Consigna
Resume en forma de lista el párrafo del texto de lectura que comienza con «El Corpus se celebraba» y conserva sus datos principales.

Texto de lectura
•••••
El Corpus se celebraba a la usanza tradicional en la
villa desde la misma conquista, con sus enramadas, bichas, diablos, gigantes,
papahuevos y santos. En 1795 se obedeció una recomendación del obispo Tavira y
se dejó el culto austero al Santísimo en las fiestas de la parroquia de la
Concepción del Jueves y la Octava, aunque permaneció el tradicional en las del domingo,
encomendadas a dominicos y franciscanos y en la de la parroquia de San Juan,
celebrada el 24 de junio desde 1777. Pero con el impacto de la desamortización,
la decadencia de las cofradías y la pérdida de rentas eclesiásticas, la
festividad decayó. Las alfombras fue una tradición que había surgido en el seno
de la familia Monteverde entre los años 1844 y 1846. Uno de sus miembros, la
grancanaria Leonor del Castillo y Bethencourt, hija del Conde de la Vega
Grande, había viajado con sus padres a tierras napolitanas, donde observó tales
tapices florales. En 1844 esa familia hizo una primitiva alfombra en la calle
frente a su habitación con moldes de arcos de pipas. Con ellos formaban arcos
concéntricos que cubrían de flores. Un ensayo que llevó en 1846 a realizar uno
nuevo a partir de un sencillo boceto por parte de Leonor del Castillo, María
Teresa Monteverde y Bethencourt y María del Pilar Monteverde del Castillo.
•••••
Datos proporcionados

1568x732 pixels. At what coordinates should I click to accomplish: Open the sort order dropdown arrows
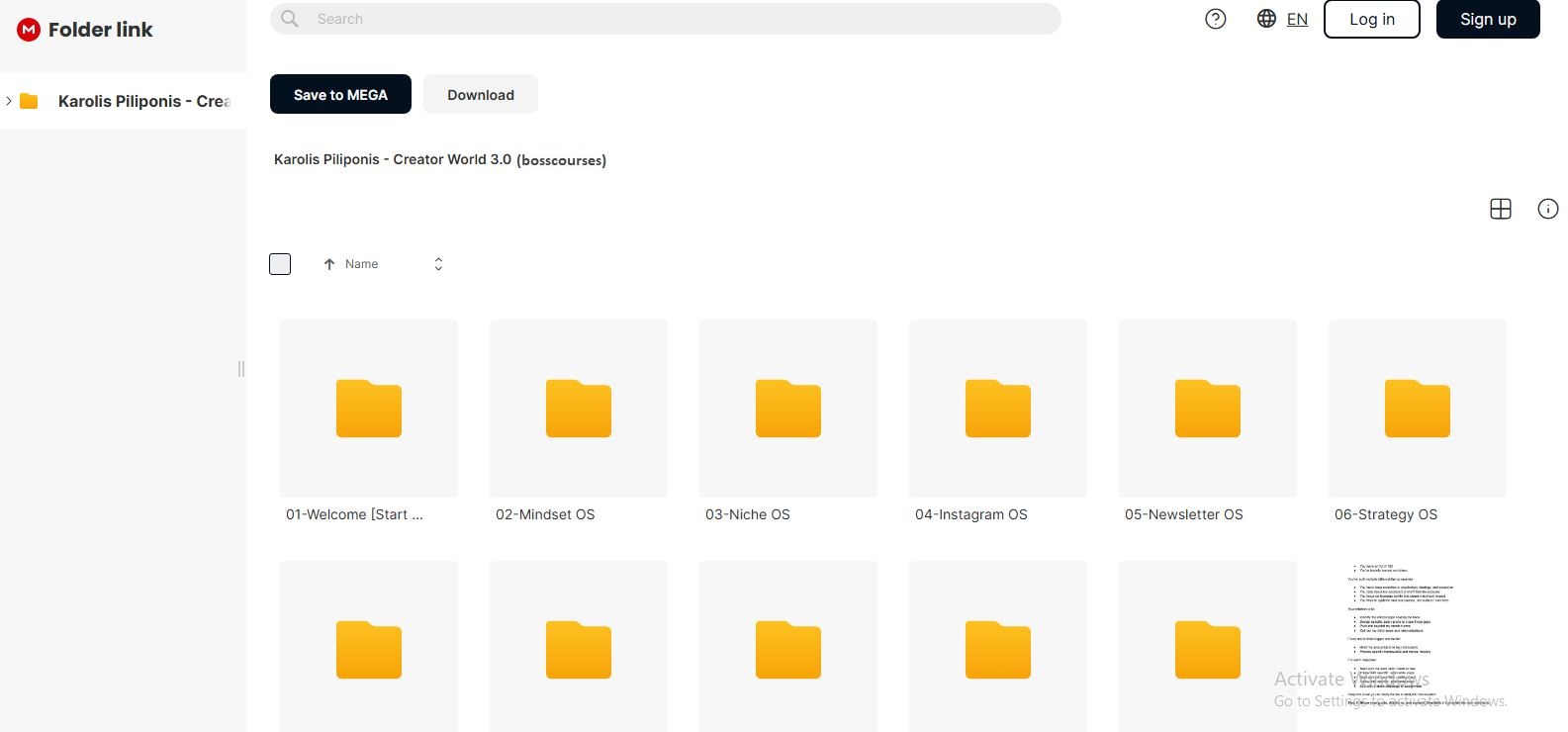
•••••
Respuesta
- Desde la conquista, el Corpus se celebraba en la villa a la usanza tradicional, con enramadas, bichas, diablos, gigantes, papahuevos y santos.
- En 1795, por recomendación del obispo Tavira, se adoptó el culto austero al Santísimo en las fiestas de la parroquia de la Concepción del Jueves y la Octava.
- La forma tradicional se mantuvo en las fiestas del domingo, encomendadas a dominicos y franciscanos, y en la de la parroquia de San Juan, celebrada el 24 de junio desde 1777.
- La desamortización, la decadencia de las cofradías y la pérdida de rentas eclesiásticas hicieron decaer la festividad.
- La tradición de las alfombras surgió en la familia Monteverde entre 1844 y 1846.
- Leonor del Castillo y Bethencourt, grancanaria e hija del Conde de la Vega Grande, había visto tapices florales en tierras napolitanas durante un viaje con sus padres.
- En 1844 la familia hizo una primitiva alfombra en la calle con moldes de arcos de pipas. Con ellos formaba arcos concéntricos que cubría de flores.
- Ese ensayo llevó en 1846 a realizar uno nuevo a partir de un sencillo boceto de Leonor del Castillo, María Teresa Monteverde y Bethencourt y María del Pilar Monteverde del Castillo.